Yes — really nicely put, and this is a great sign:
That space before the label is the key. Don’t rush past it. Stay with that.I can look at the things and colours around me and be in that space before thought arrives.
Just this… colour, movement, sensation — arising. No gap, no name, no center, no distance.
Now look again:
Can a “thing” be seen at all?
If you drop the thought “tree” — is there anything left but colour and shape? Or does the idea of “tree” create the appearance of a solid object where there’s only texture and hue? If you don’t “focus” on something it exists as a blur. And remember, focusing is just thought isolating a pattern and describing it :) (no observer, no awareness or consciousness)
Now look again at the “tree”… No special skills required like squinting or flattening, just normal everyday stuff.
If you don’t focus on it what’s actually there (e.g. “tree stays in your peripheral vision”)? Isn’t it just a blur of shape and colour?
And even when focus happens isn’t that just thought isolating a pattern and calling it “tree”?
Where does the tree begin or end? Can you find a fixed edge, or is it just colour shading into colour, no hard lines, no objects?
Focus is just attention + naming. And that is just thought.
Let the image soften. Let the label fall away. Just seeing… already here.
And notice this too:
Even without the story, the colours don’t collapse, the world doesn’t break. It’s still perfectly functional. The “bird” still flies, the “sweater” still keeps you warm. The icons still open the app. Nothing wrong with birdwatching - I enjoy it too :)
But now there’s space.
No need to stop labelling — just watch what happens when the label lands. Does it bring a story? A contraction? A sense of “me” in relation to “it”?
You don’t need to drop the label — just see that it’s a label. Just like that little blue “bird icon” isn’t really a bird, right?
And then ask:
Where’s the “me” in all of this? Is there still someone here, standing apart, doing the looking?
Or is it just looking… and the label “me” dropping in as another thought, like “tree,” like “sweater”?
Labels/thoughts are not the villain here. Thought’s nature is extremely simple. A thought appears. It describes something. What it describes has no requirement to be real – it’s self-organised meaning. Thought isn’t trying to deceive — it just produces symbols. Illusion happens only when there is secondary meaning assigned for these symbols. The analogy of a movie spool comes to mind. The sequencing of thoughts creates the illusion of a separate I/Lanie or objects/others very similarly to the frames of a movie, where rapid series of still images create the illusion of movement. When frame rate slows down all the illusion of movement is lost. The illusion is a by-product of secondary thoughts about simple descriptions.

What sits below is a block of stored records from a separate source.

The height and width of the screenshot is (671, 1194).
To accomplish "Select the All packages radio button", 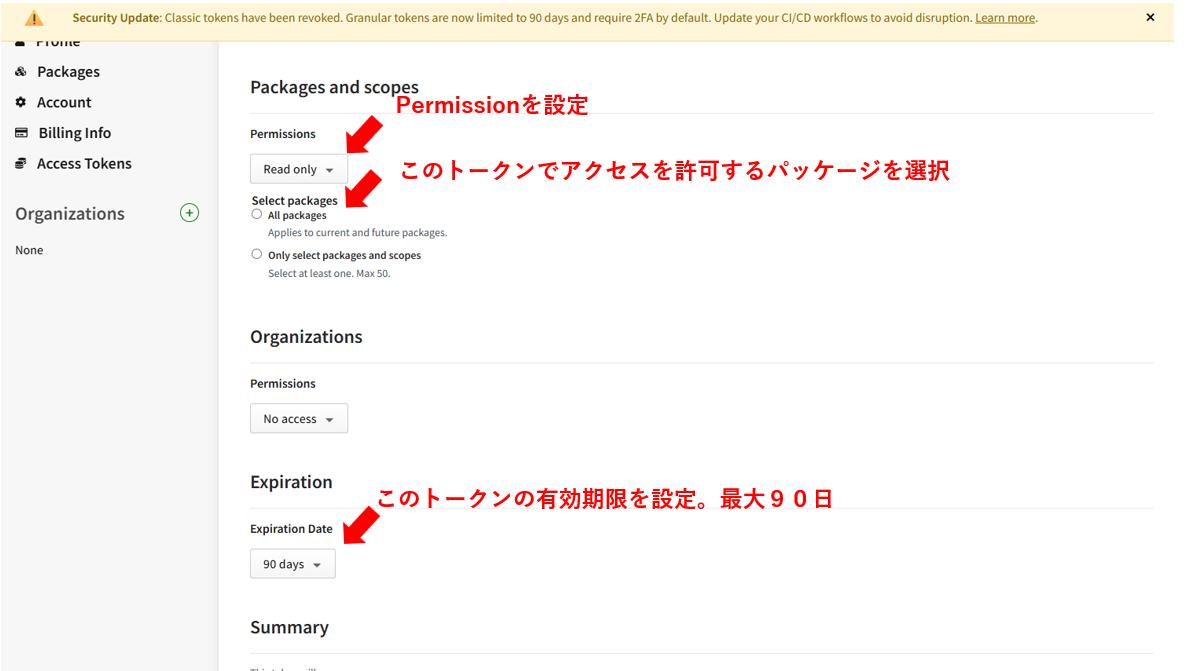I will point(257,214).
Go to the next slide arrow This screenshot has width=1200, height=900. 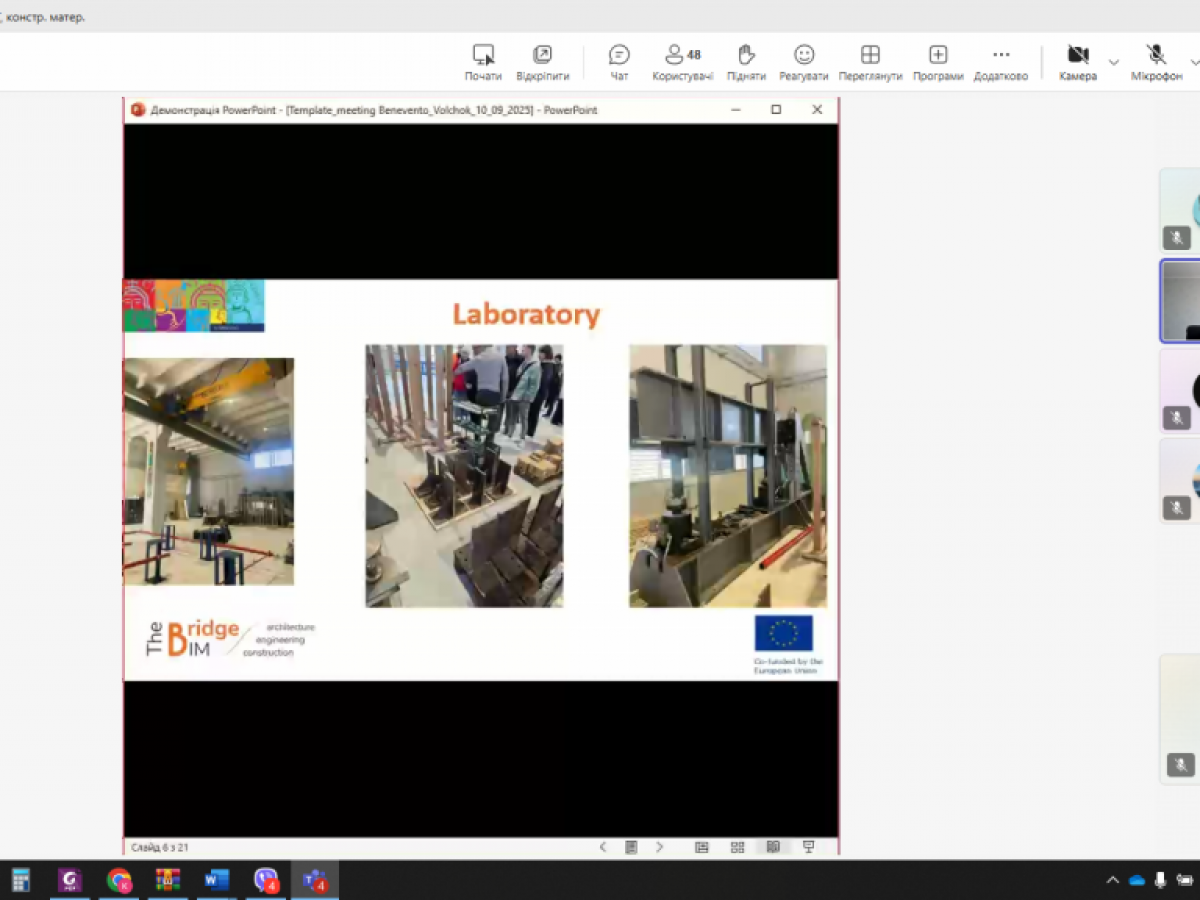tap(659, 847)
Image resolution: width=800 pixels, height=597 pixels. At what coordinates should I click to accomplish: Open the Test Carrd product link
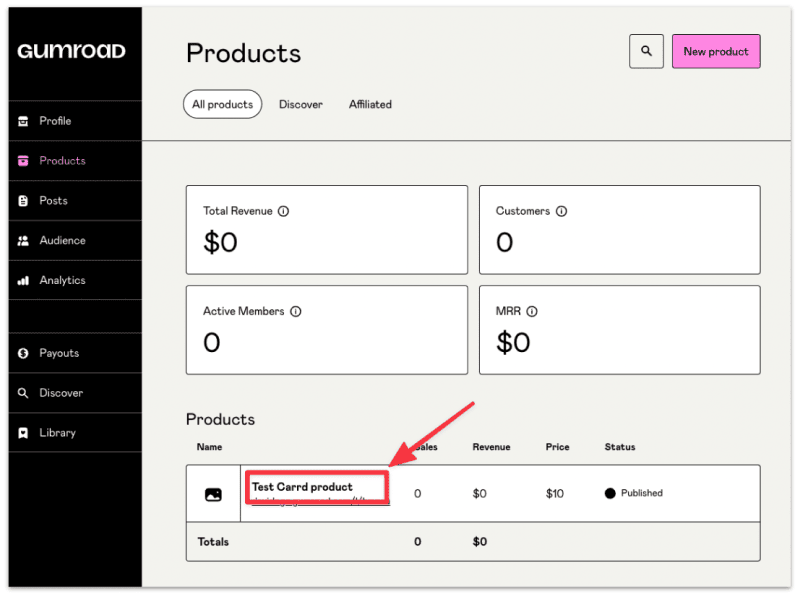[x=302, y=487]
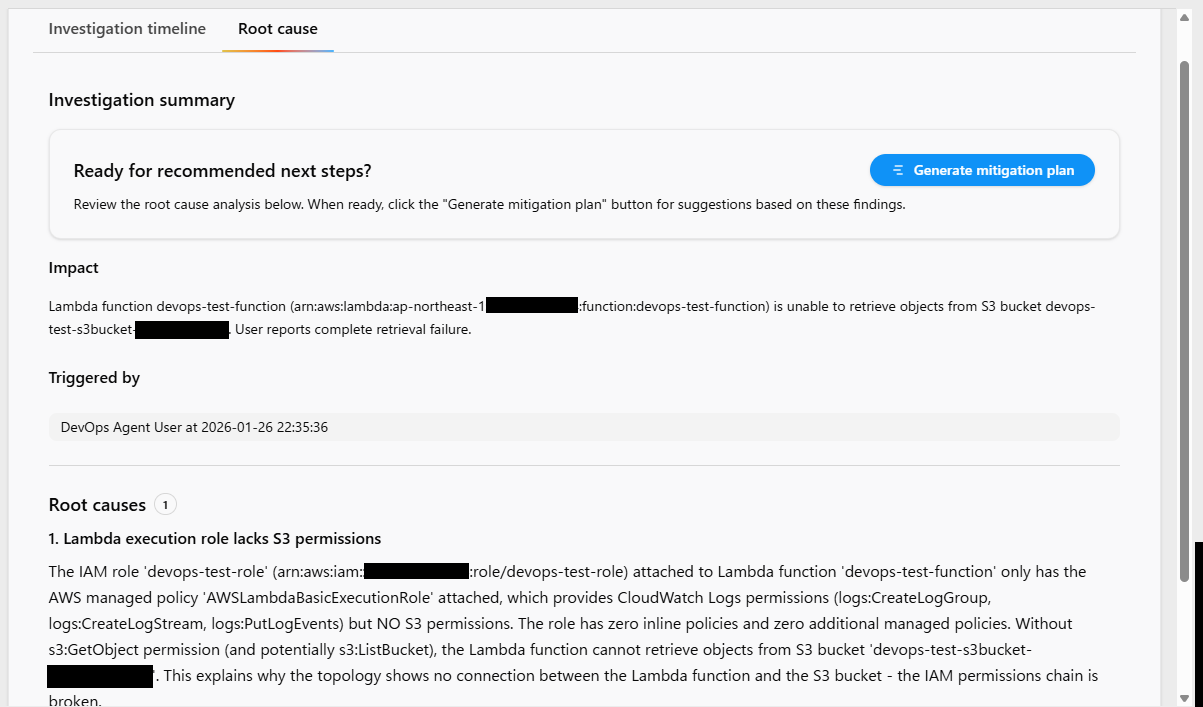Select the 'Lambda execution role lacks S3 permissions' item
The height and width of the screenshot is (707, 1203).
tap(214, 539)
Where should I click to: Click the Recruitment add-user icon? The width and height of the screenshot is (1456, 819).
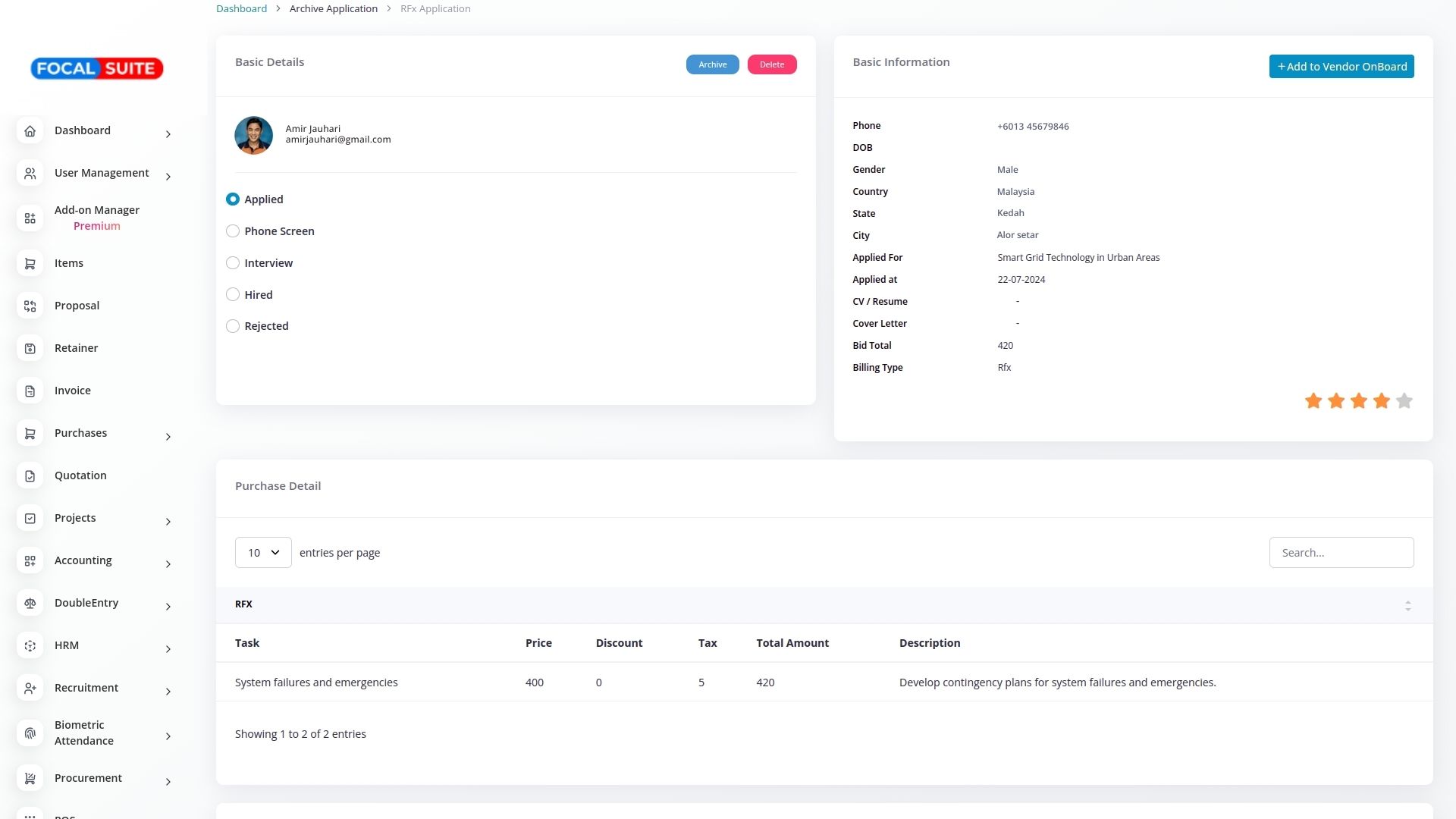tap(30, 689)
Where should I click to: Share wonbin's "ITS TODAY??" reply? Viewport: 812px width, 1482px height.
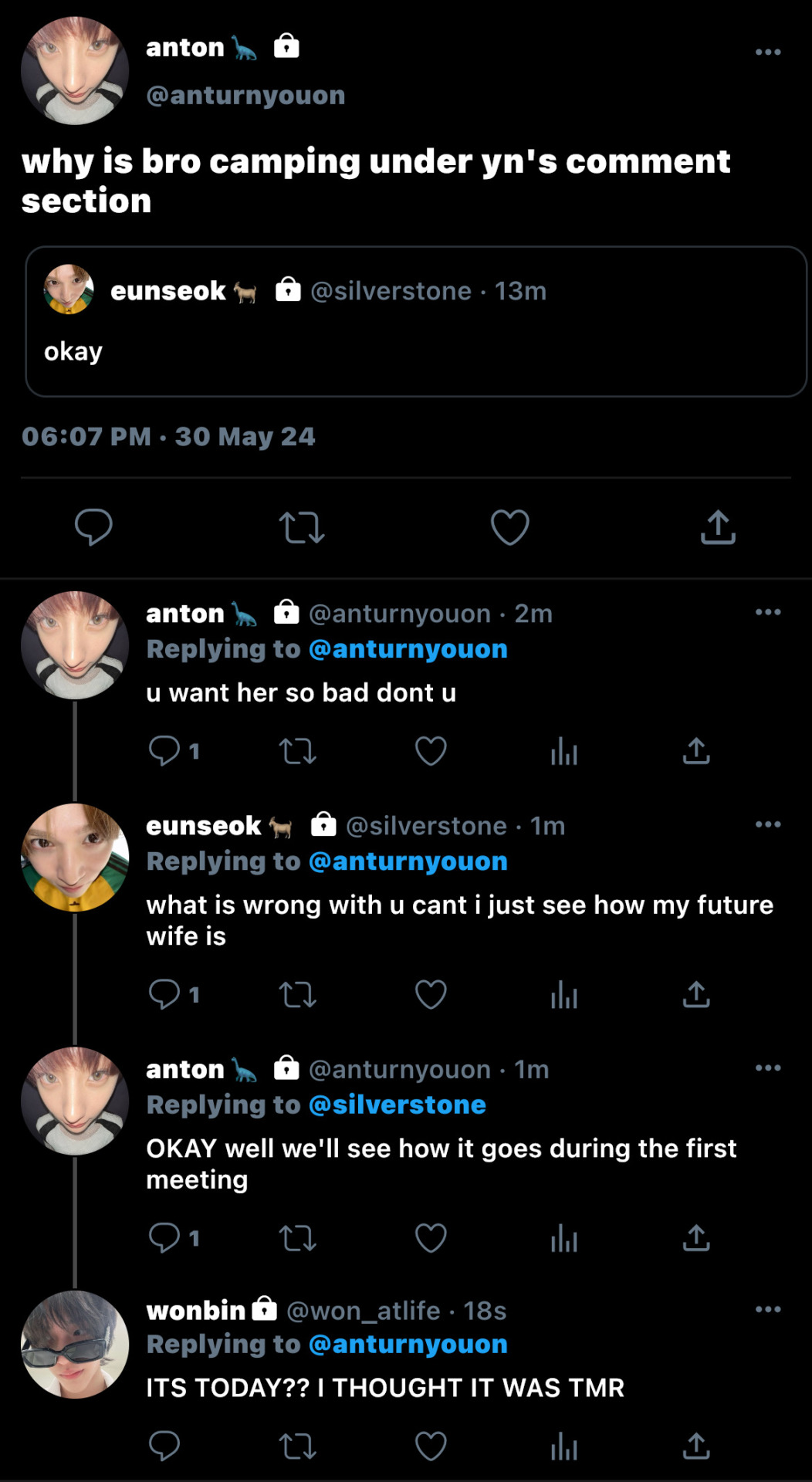[696, 1446]
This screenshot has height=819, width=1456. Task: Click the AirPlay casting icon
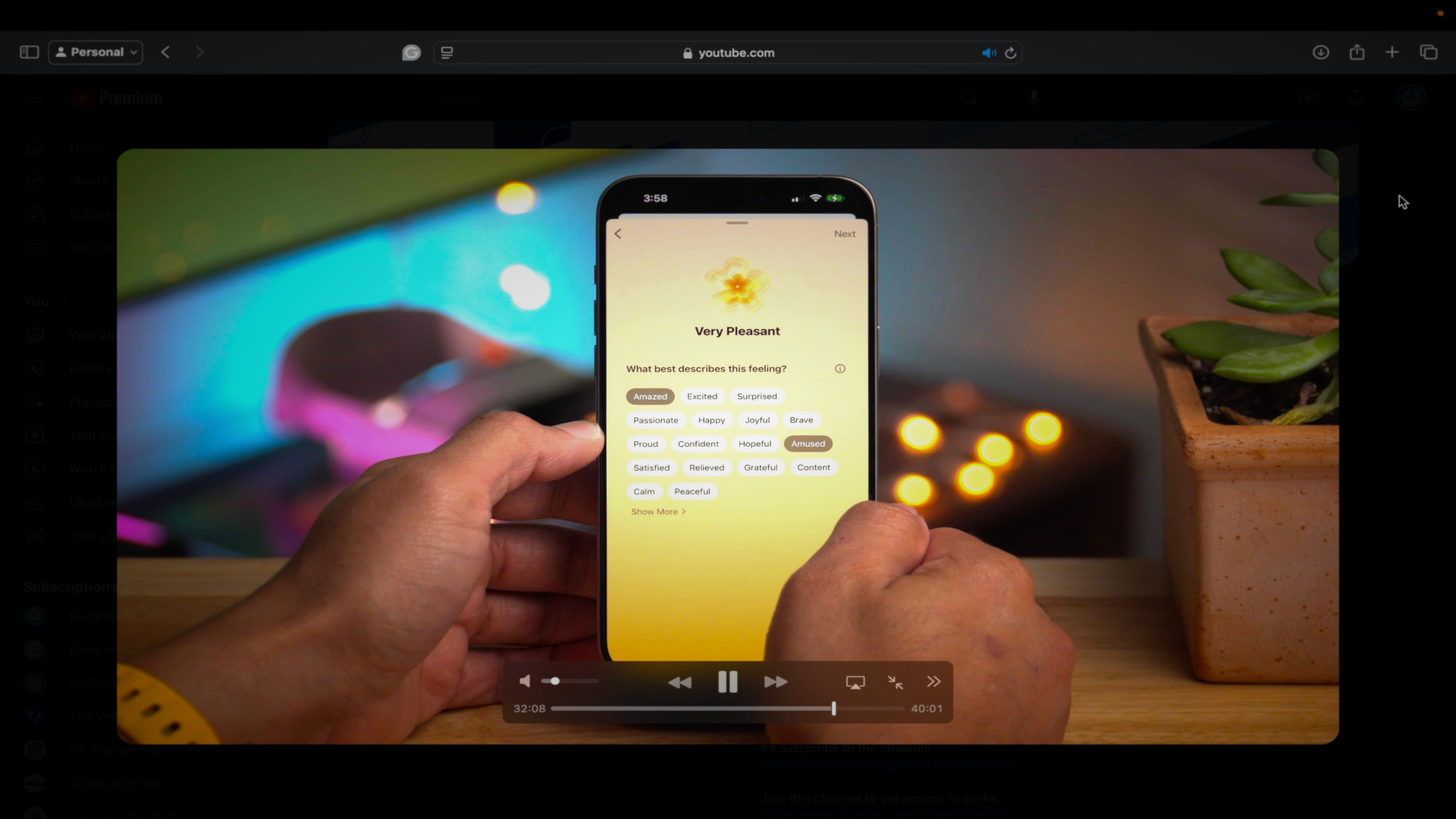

It happens when a second thought appears and describes the first thought as if it were reality. Not the first thought itself — the interpretation of it.
For example:
Primary thought: “a sound.” - just a description, followed by
Primary label: thought naming the sound (“bird,” “car”).
Secondary thought: “I am disturbed by that sound.” - this creates “me,” “sound,” “disturbance,” “cause and effect.” The illusion is not the sound, not the sensation, nor the first label. Illusion is the by-product of thought commenting on thought. The moment thought starts describing its own descriptions (not DE), it manufactures a doer, a thinker, a feeler, a witness, a center, a timeline, a cause, a meaning… none of which exist in DE.
Illusion comes only when thought begins treating its own content as facts – it becomes self-organised around its own content and not DE. Thus…
Without the secondary thoughts, where is the illusion?
And most importantly…
Is there an observer of the illusion, or is that, too, just part of the illusion?
Keep watching. Let it all unwind — self and other — all part of the same lava lamp.